■ **Goal**: Please repeat the material below line for line, changing nothing.

----- Supplied data -----

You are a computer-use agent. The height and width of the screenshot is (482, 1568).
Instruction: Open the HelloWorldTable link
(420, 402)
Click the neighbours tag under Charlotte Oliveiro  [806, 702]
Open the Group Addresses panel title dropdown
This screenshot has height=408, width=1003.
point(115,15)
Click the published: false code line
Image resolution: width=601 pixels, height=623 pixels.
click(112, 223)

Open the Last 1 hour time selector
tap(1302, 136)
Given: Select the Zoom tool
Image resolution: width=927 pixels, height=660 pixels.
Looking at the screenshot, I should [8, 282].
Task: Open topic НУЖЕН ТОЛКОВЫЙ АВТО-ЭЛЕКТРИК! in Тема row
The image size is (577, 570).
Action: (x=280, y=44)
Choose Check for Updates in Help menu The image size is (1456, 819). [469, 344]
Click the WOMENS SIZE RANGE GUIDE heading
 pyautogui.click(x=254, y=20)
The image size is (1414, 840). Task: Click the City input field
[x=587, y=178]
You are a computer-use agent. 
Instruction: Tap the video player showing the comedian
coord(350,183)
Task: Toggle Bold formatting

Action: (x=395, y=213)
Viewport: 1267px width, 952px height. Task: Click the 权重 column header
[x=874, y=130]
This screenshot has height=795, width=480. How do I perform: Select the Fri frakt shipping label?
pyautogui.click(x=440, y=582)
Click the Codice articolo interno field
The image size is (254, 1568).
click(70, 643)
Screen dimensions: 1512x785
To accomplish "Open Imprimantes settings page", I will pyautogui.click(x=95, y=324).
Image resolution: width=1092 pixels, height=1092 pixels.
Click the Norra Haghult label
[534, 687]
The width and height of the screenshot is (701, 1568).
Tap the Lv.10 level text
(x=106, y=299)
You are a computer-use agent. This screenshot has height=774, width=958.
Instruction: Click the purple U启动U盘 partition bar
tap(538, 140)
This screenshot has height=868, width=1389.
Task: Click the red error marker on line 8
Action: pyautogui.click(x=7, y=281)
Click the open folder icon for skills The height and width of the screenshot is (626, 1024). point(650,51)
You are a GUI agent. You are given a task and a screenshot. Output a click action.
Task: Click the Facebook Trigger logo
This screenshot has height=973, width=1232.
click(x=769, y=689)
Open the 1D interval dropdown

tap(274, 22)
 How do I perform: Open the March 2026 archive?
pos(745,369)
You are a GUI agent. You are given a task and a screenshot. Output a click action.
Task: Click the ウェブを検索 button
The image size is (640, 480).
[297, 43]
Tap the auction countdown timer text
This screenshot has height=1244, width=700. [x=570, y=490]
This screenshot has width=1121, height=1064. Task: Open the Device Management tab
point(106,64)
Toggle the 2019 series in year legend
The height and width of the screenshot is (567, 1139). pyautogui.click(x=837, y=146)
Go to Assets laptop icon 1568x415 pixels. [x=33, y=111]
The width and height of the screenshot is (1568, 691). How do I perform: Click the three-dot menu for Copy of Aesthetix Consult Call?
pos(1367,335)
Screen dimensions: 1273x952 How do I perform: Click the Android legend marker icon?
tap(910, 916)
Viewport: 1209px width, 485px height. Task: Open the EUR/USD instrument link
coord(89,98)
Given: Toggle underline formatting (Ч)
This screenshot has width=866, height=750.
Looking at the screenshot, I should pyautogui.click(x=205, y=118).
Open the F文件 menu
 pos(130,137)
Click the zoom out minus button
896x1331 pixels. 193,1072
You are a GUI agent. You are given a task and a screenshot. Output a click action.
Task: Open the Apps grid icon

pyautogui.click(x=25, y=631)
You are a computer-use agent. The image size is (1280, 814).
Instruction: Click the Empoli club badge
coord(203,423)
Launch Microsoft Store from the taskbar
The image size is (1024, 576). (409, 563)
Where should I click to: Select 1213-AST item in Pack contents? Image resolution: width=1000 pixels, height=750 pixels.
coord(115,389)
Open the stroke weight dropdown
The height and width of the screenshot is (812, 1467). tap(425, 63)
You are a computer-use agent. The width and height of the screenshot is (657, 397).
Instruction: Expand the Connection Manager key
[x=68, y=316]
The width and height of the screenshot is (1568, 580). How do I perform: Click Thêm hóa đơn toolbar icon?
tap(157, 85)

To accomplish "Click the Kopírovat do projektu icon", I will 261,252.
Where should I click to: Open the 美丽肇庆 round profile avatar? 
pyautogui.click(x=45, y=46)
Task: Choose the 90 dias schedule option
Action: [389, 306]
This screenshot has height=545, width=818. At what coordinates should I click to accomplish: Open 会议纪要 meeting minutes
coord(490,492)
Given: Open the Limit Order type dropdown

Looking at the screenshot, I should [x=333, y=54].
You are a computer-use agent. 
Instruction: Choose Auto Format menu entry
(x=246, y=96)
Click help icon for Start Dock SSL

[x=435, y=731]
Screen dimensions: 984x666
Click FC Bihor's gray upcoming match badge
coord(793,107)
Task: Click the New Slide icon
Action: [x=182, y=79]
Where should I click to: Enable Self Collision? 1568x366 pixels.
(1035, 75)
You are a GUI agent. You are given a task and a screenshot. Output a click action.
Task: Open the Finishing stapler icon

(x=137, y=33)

-----

■ **Written answer**:
You are a computer-use agent. The height and width of the screenshot is (482, 1568).
Instruction: Open the HelloWorldTable link
(420, 402)
Click the neighbours tag under Charlotte Oliveiro  [806, 702]
Open the Group Addresses panel title dropdown
This screenshot has height=408, width=1003.
point(115,15)
Click the published: false code line
Image resolution: width=601 pixels, height=623 pixels.
click(112, 223)

Open the Last 1 hour time selector
tap(1302, 136)
Given: Select the Zoom tool
Image resolution: width=927 pixels, height=660 pixels.
Looking at the screenshot, I should [8, 282].
Task: Open topic НУЖЕН ТОЛКОВЫЙ АВТО-ЭЛЕКТРИК! in Тема row
The image size is (577, 570).
Action: (x=280, y=44)
Choose Check for Updates in Help menu The image size is (1456, 819). [469, 344]
Click the WOMENS SIZE RANGE GUIDE heading
 pyautogui.click(x=254, y=20)
The image size is (1414, 840). Task: Click the City input field
[x=587, y=178]
You are a computer-use agent. 
Instruction: Tap the video player showing the comedian
coord(350,183)
Task: Toggle Bold formatting

Action: (x=395, y=213)
Viewport: 1267px width, 952px height. Task: Click the 权重 column header
[x=874, y=130]
This screenshot has height=795, width=480. How do I perform: Select the Fri frakt shipping label?
pyautogui.click(x=440, y=582)
Click the Codice articolo interno field
The image size is (254, 1568).
click(70, 643)
Screen dimensions: 1512x785
To accomplish "Open Imprimantes settings page", I will pyautogui.click(x=95, y=324).
Image resolution: width=1092 pixels, height=1092 pixels.
Click the Norra Haghult label
[534, 687]
The width and height of the screenshot is (701, 1568).
Tap the Lv.10 level text
(x=106, y=299)
You are a computer-use agent. This screenshot has height=774, width=958.
Instruction: Click the purple U启动U盘 partition bar
tap(538, 140)
This screenshot has height=868, width=1389.
Task: Click the red error marker on line 8
Action: pyautogui.click(x=7, y=281)
Click the open folder icon for skills The height and width of the screenshot is (626, 1024). point(650,51)
You are a GUI agent. You are given a task and a screenshot. Output a click action.
Task: Click the Facebook Trigger logo
This screenshot has height=973, width=1232.
click(x=769, y=689)
Open the 1D interval dropdown

tap(274, 22)
 How do I perform: Open the March 2026 archive?
pos(745,369)
You are a GUI agent. You are given a task and a screenshot. Output a click action.
Task: Click the ウェブを検索 button
The image size is (640, 480).
[297, 43]
Tap the auction countdown timer text
This screenshot has height=1244, width=700. [x=570, y=490]
This screenshot has width=1121, height=1064. Task: Open the Device Management tab
point(106,64)
Toggle the 2019 series in year legend
The height and width of the screenshot is (567, 1139). pyautogui.click(x=837, y=146)
Go to Assets laptop icon 1568x415 pixels. [x=33, y=111]
The width and height of the screenshot is (1568, 691). How do I perform: Click the three-dot menu for Copy of Aesthetix Consult Call?
pos(1367,335)
Screen dimensions: 1273x952 How do I perform: Click the Android legend marker icon?
tap(910, 916)
Viewport: 1209px width, 485px height. Task: Open the EUR/USD instrument link
coord(89,98)
Given: Toggle underline formatting (Ч)
This screenshot has width=866, height=750.
Looking at the screenshot, I should pyautogui.click(x=205, y=118).
Open the F文件 menu
 pos(130,137)
Click the zoom out minus button
896x1331 pixels. 193,1072
You are a GUI agent. You are given a task and a screenshot. Output a click action.
Task: Open the Apps grid icon

pyautogui.click(x=25, y=631)
You are a computer-use agent. The image size is (1280, 814).
Instruction: Click the Empoli club badge
coord(203,423)
Launch Microsoft Store from the taskbar
The image size is (1024, 576). (409, 563)
Where should I click to: Select 1213-AST item in Pack contents? Image resolution: width=1000 pixels, height=750 pixels.
coord(115,389)
Open the stroke weight dropdown
The height and width of the screenshot is (812, 1467). tap(425, 63)
You are a computer-use agent. The width and height of the screenshot is (657, 397).
Instruction: Expand the Connection Manager key
[x=68, y=316]
The width and height of the screenshot is (1568, 580). How do I perform: Click Thêm hóa đơn toolbar icon?
tap(157, 85)

To accomplish "Click the Kopírovat do projektu icon", I will 261,252.
Where should I click to: Open the 美丽肇庆 round profile avatar? 
pyautogui.click(x=45, y=46)
Task: Choose the 90 dias schedule option
Action: [389, 306]
This screenshot has height=545, width=818. At what coordinates should I click to accomplish: Open 会议纪要 meeting minutes
coord(490,492)
Given: Open the Limit Order type dropdown

Looking at the screenshot, I should [x=333, y=54].
You are a computer-use agent. 
Instruction: Choose Auto Format menu entry
(x=246, y=96)
Click help icon for Start Dock SSL

[x=435, y=731]
Screen dimensions: 984x666
Click FC Bihor's gray upcoming match badge
coord(793,107)
Task: Click the New Slide icon
Action: [x=182, y=79]
Where should I click to: Enable Self Collision? 1568x366 pixels.
(1035, 75)
You are a GUI agent. You are given a task and a screenshot. Output a click action.
Task: Open the Finishing stapler icon

(x=137, y=33)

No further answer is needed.